Work to be completed → Copy out, exactly, the first line of the entries below and every line after it through the one containing "Task: Click the code".
##### Task material #####
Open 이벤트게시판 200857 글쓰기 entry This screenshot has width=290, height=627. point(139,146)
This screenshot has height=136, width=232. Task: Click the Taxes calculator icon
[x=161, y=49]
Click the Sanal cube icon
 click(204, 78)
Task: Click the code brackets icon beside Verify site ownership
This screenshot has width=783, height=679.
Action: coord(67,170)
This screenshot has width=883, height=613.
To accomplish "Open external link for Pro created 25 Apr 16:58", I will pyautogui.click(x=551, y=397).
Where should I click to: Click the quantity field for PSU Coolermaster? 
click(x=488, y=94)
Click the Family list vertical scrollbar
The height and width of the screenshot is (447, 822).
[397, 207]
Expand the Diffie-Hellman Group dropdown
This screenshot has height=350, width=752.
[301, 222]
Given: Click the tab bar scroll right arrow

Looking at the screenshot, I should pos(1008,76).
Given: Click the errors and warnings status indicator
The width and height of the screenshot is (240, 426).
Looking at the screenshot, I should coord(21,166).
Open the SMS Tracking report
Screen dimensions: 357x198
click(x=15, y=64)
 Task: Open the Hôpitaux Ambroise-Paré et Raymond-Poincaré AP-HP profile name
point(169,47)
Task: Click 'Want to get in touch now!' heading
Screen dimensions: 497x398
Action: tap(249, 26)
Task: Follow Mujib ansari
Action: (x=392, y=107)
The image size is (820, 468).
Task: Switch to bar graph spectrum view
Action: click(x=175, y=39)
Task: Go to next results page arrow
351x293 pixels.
#####
Response to the task →
Open 이벤트게시판 200857 글쓰기 entry This screenshot has width=290, height=627. point(139,146)
This screenshot has height=136, width=232. Task: Click the Taxes calculator icon
[x=161, y=49]
Click the Sanal cube icon
 click(204, 78)
Task: Click the code brackets icon beside Verify site ownership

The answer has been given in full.